* **Given instruction**
Update the items from the line with "Task: Click the red X delete icon" through the end of the items, replacing "Smogon forum logo" with "Smogon site logo" and leaving everything else unchanged. Give only those lines, without the pictures.

----- The input

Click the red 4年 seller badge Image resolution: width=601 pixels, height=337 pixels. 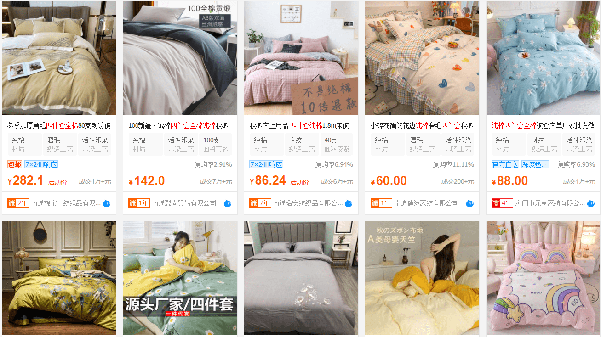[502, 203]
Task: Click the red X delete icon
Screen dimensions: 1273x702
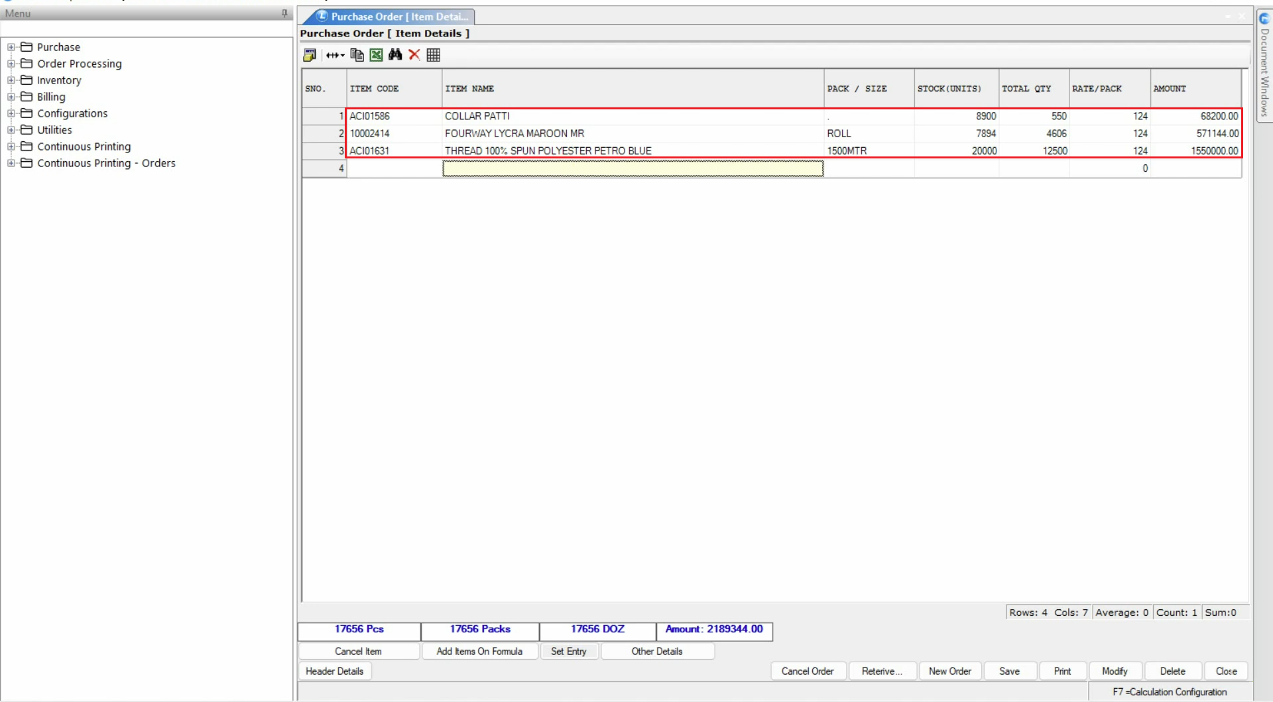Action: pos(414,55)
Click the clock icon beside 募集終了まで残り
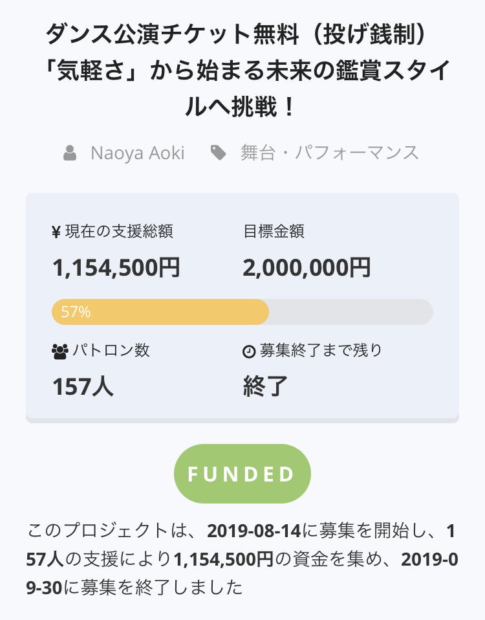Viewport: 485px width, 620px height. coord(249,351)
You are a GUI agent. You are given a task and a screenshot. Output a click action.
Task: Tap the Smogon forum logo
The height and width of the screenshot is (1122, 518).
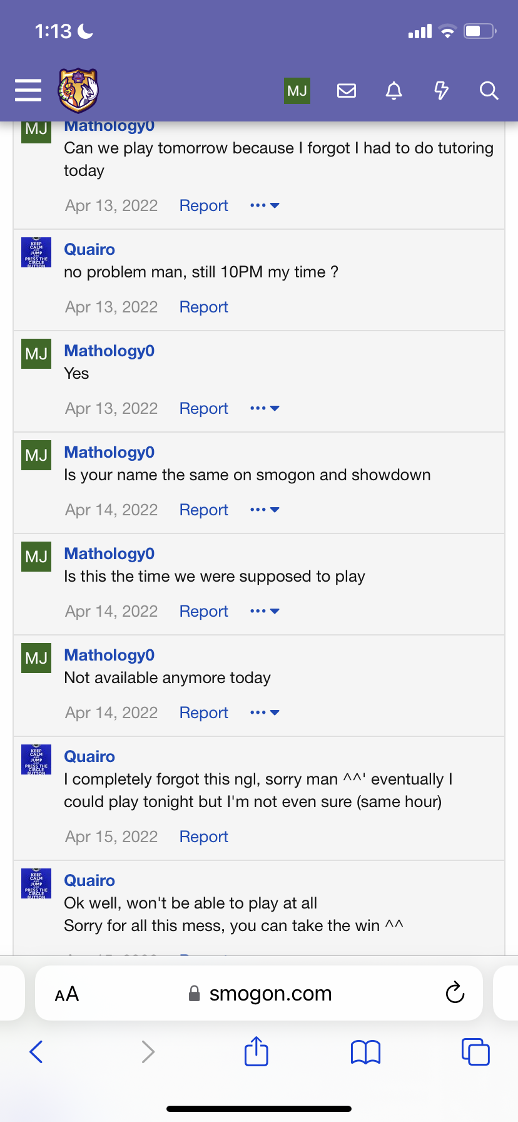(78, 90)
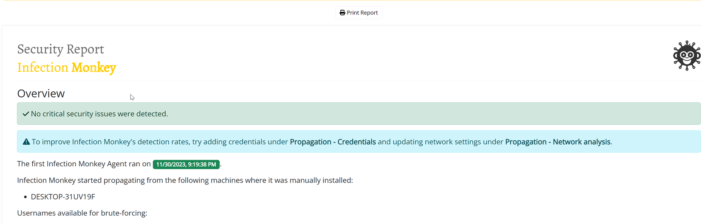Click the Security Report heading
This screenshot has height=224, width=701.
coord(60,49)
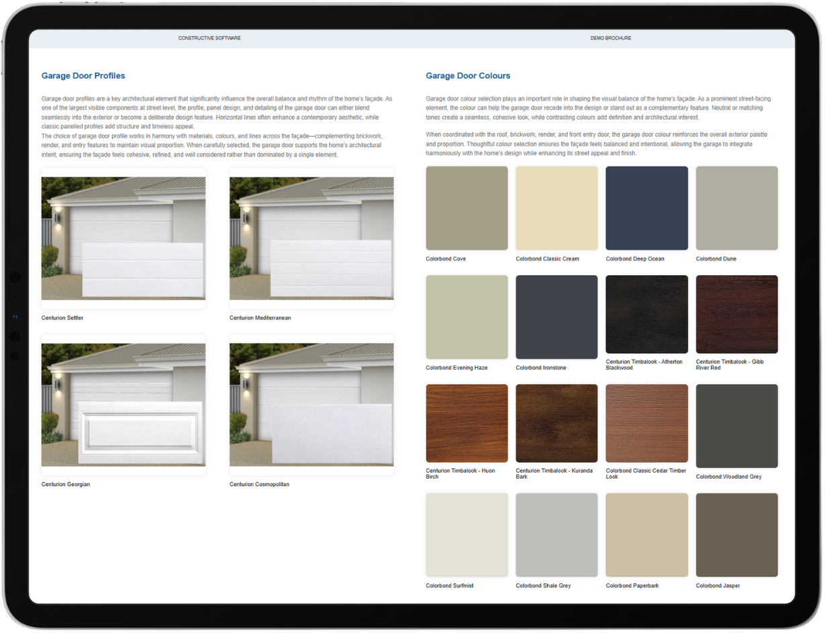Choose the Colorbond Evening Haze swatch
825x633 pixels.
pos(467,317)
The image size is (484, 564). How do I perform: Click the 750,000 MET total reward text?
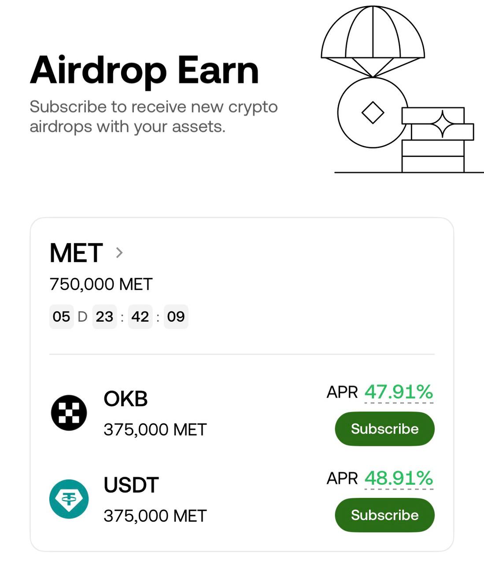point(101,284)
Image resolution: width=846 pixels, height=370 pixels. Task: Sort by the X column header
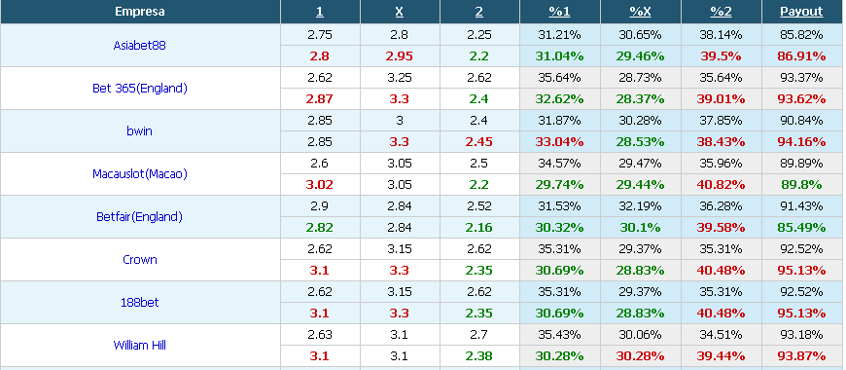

----------

* **Exercise result**
Task: Click the red X delete icon
Screen dimensions: 1273x702
Action: pos(414,55)
Click the clock icon beside 募集終了まで残り
Viewport: 485px width, 620px height. coord(249,351)
You are a GUI agent. You are given a task and a screenshot. Output a click action.
Task: Tap the Smogon site logo
The height and width of the screenshot is (1122, 518).
(78, 90)
Click the Security Report heading
This screenshot has height=224, width=701.
coord(60,49)
Choose the Colorbond Evening Haze swatch
825x633 pixels.
pos(467,317)
The image size is (484, 564). How do I perform: Click the 750,000 MET total reward text?
point(101,284)
Image resolution: width=846 pixels, height=370 pixels. Task: Sort by the X column header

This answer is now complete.